BOSTON --For Regina Holliday, patients' rights to their own health data is personal.
Many patients' rights advocates have also been spurred to action by their own experience with a healthcare system or provider, but few have scaled their activism to as wide and influential an audience as the artist and muralist based in Maryland.
Holliday, known nationally for her "Walking Gallery" artworks painted on people's jackets -- including one worn by National Coordinator for Health IT Karen DeSalvo, M.D. -- is also a passionate medical advocate for patients' access to their own health data.
Regina Holliday keynote at Allscripts user conference
Holliday believes that late diagnosis, unresponsive and impersonal healthcare providers, and a cumbersome system of printed health records contributed to her husband's death.
When Fred Holliday II was near death, Holliday was told by another doctor that her husband's physician was the only one who could tell her about his condition, but that he was away at a conference.
Blunted access to medical records
Meanwhile, "There are computers all over the hospital and you can't show us the medical record?" Holliday said in her keynote on the closing day of the Allscripts Client Experience meeting at the Boston Convention and Exhibition Center.
While Fred Holliday II at first didn't want to be known as "that patient making waves," Regina Holliday said a few months before he died, he inspired her to take on the mission of campaigning for rights to health data.
"Go after them, Regina," he said.
While Holliday is perhaps best known for passionate medical advocacy centered around her unique art, she also focuses on more techie health IT issues such as advocacy for the ONC's "Blue Button" health records initiative and interoperability.

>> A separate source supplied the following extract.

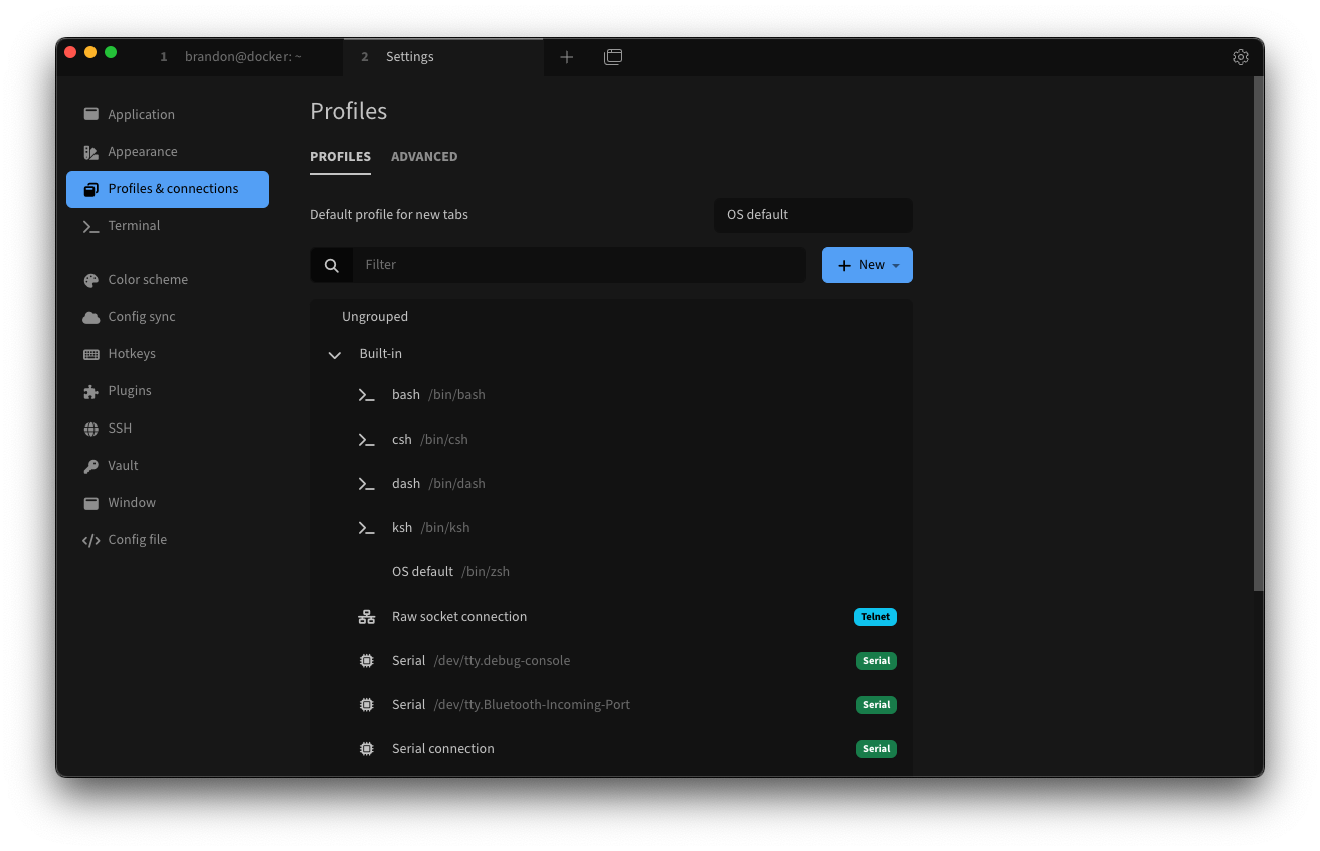
Task: Click the Hotkeys keyboard icon
Action: tap(91, 353)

There are computers all over the hospital and you can't show us the medical record?
Regina Holliday
One particularly galling incident during her husband's illness, which Holliday has famously memorialized in a mural, is when a hospital tried to charge her 73 cents a page for his health records.
"You're crazy," she recalled saying. "It's in the computer. All you have to do is push a button."

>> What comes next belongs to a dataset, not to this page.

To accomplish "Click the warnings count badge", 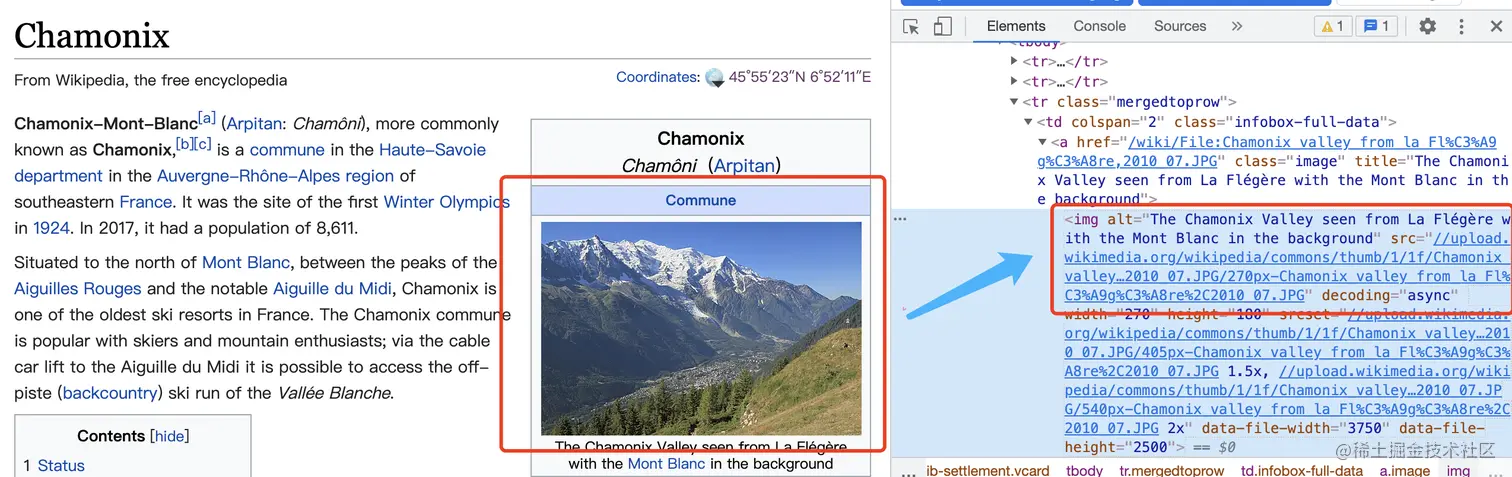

Holliday also recounted episodes from her autistic older son's encounters with healthcare providers to illustrate both the good (a doctor who looked up symptoms on a laptop with her son) and the bad (a doctor who turned his back on her son at a desk).
Throughout her recent career testifying at federal hearings and speaking and painting at health IT conferences across the country, Holliday has used Twitter as a platform for delivering her message.
Medical advocate turns to Twitter
During her husband's ordeal, she became convinced of the medium's power when she had a Twitter dialog with a Harvard kidney cancer specialist who expressed honesty and compassion on the social media service and inspired her to move her husband to hospice.
Toward the end of her hour-long speech, Holliday broke down in tears.
So did some in the audience, which gave her a standing ovation.
"Wow, what an incredible message," said Martha Thorne, senior vice president and general manager for Allscripts Population Health, from the stage immediately afterward.